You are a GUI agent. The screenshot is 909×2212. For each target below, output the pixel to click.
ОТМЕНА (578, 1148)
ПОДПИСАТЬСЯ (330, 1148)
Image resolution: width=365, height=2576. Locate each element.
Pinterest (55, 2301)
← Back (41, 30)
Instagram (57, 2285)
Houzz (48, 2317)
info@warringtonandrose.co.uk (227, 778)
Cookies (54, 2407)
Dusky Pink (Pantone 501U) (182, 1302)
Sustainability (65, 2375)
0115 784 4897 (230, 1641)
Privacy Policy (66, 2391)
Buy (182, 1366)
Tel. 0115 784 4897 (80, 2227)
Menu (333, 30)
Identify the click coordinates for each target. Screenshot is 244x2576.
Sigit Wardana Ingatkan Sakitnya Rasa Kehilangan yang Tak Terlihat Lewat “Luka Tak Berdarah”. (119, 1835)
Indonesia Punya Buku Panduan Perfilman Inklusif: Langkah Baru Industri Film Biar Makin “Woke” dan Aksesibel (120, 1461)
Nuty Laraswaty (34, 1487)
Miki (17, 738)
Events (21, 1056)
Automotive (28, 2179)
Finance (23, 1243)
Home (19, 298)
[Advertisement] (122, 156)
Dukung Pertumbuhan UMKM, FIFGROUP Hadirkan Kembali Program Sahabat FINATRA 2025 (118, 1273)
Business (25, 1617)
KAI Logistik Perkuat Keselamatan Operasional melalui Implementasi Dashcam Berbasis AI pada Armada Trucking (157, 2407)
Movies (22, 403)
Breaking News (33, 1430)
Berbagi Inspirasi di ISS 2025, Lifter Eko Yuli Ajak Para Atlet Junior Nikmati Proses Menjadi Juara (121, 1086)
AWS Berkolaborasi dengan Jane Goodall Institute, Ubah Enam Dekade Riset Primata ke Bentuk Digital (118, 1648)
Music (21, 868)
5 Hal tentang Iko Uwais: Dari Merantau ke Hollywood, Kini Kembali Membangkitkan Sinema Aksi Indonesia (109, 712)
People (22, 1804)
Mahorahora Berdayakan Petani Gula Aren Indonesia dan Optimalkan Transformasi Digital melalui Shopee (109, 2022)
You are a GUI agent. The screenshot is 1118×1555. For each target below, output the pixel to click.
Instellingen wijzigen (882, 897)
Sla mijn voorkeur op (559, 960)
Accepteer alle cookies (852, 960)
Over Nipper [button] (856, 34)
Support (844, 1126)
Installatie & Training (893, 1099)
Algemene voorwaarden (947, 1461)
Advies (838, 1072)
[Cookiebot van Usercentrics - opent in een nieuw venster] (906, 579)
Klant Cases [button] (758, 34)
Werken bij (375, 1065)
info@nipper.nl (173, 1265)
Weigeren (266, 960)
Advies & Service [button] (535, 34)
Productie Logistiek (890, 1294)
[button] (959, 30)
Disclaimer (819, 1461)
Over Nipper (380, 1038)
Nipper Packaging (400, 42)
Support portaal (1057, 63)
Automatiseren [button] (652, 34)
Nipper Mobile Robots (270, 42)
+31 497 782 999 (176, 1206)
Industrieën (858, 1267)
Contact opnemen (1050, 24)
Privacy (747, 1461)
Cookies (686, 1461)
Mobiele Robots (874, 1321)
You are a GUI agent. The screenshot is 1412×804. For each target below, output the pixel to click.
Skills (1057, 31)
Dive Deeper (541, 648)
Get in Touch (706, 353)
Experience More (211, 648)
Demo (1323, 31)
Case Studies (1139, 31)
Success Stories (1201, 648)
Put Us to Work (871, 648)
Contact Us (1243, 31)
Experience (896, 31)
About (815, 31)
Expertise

___

• [Job]:
Update all of the records above by replacing every occurrence of "GUI agent" with "screen navigation assistant". Reproduce every line in full and leave everything else unchanged.

• [The response]:
You are a screen navigation assistant. The screenshot is 909×2212. For each target below, output the pixel to click.
ОТМЕНА (578, 1148)
ПОДПИСАТЬСЯ (330, 1148)
Image resolution: width=365, height=2576. Locate each element.
Pinterest (55, 2301)
← Back (41, 30)
Instagram (57, 2285)
Houzz (48, 2317)
info@warringtonandrose.co.uk (227, 778)
Cookies (54, 2407)
Dusky Pink (Pantone 501U) (182, 1302)
Sustainability (65, 2375)
0115 784 4897 (230, 1641)
Privacy Policy (66, 2391)
Buy (182, 1366)
Tel. 0115 784 4897 (80, 2227)
Menu (333, 30)
Identify the click coordinates for each target. Screenshot is 244x2576.
Sigit Wardana Ingatkan Sakitnya Rasa Kehilangan yang Tak Terlihat Lewat “Luka Tak Berdarah”. (119, 1835)
Indonesia Punya Buku Panduan Perfilman Inklusif: Langkah Baru Industri Film Biar Makin “Woke” dan Aksesibel (120, 1461)
Nuty Laraswaty (34, 1487)
Miki (17, 738)
Events (21, 1056)
Automotive (28, 2179)
Finance (23, 1243)
Home (19, 298)
[Advertisement] (122, 156)
Dukung Pertumbuhan UMKM, FIFGROUP Hadirkan Kembali Program Sahabat FINATRA 2025 (118, 1273)
Business (25, 1617)
KAI Logistik Perkuat Keselamatan Operasional melalui Implementasi Dashcam Berbasis AI pada Armada Trucking (157, 2407)
Movies (22, 403)
Breaking News (33, 1430)
Berbagi Inspirasi di ISS 2025, Lifter Eko Yuli Ajak Para Atlet Junior Nikmati Proses Menjadi Juara (121, 1086)
AWS Berkolaborasi dengan Jane Goodall Institute, Ubah Enam Dekade Riset Primata ke Bentuk Digital (118, 1648)
Music (21, 868)
5 Hal tentang Iko Uwais: Dari Merantau ke Hollywood, Kini Kembali Membangkitkan Sinema Aksi Indonesia (109, 712)
People (22, 1804)
Mahorahora Berdayakan Petani Gula Aren Indonesia dan Optimalkan Transformasi Digital melalui Shopee (109, 2022)
You are a screen navigation assistant. The screenshot is 1118×1555. For each target below, output the pixel to click.
Instellingen wijzigen (882, 897)
Sla mijn voorkeur op (559, 960)
Accepteer alle cookies (852, 960)
Over Nipper [button] (856, 34)
Support (844, 1126)
Installatie & Training (893, 1099)
Algemene voorwaarden (947, 1461)
Advies (838, 1072)
[Cookiebot van Usercentrics - opent in een nieuw venster] (906, 579)
Klant Cases [button] (758, 34)
Werken bij (375, 1065)
info@nipper.nl (173, 1265)
Weigeren (266, 960)
Advies & Service [button] (535, 34)
Productie Logistiek (890, 1294)
[button] (959, 30)
Disclaimer (819, 1461)
Over Nipper (380, 1038)
Nipper Packaging (400, 42)
Support portaal (1057, 63)
Automatiseren [button] (652, 34)
Nipper Mobile Robots (270, 42)
+31 497 782 999 (176, 1206)
Industrieën (858, 1267)
Contact opnemen (1050, 24)
Privacy (747, 1461)
Cookies (686, 1461)
Mobiele Robots (874, 1321)
You are a screen navigation assistant. The screenshot is 1412×804. For each target below, output the pixel to click.
Skills (1057, 31)
Dive Deeper (541, 648)
Get in Touch (706, 353)
Experience More (211, 648)
Demo (1323, 31)
Case Studies (1139, 31)
Success Stories (1201, 648)
Put Us to Work (871, 648)
Contact Us (1243, 31)
Experience (896, 31)
About (815, 31)
Expertise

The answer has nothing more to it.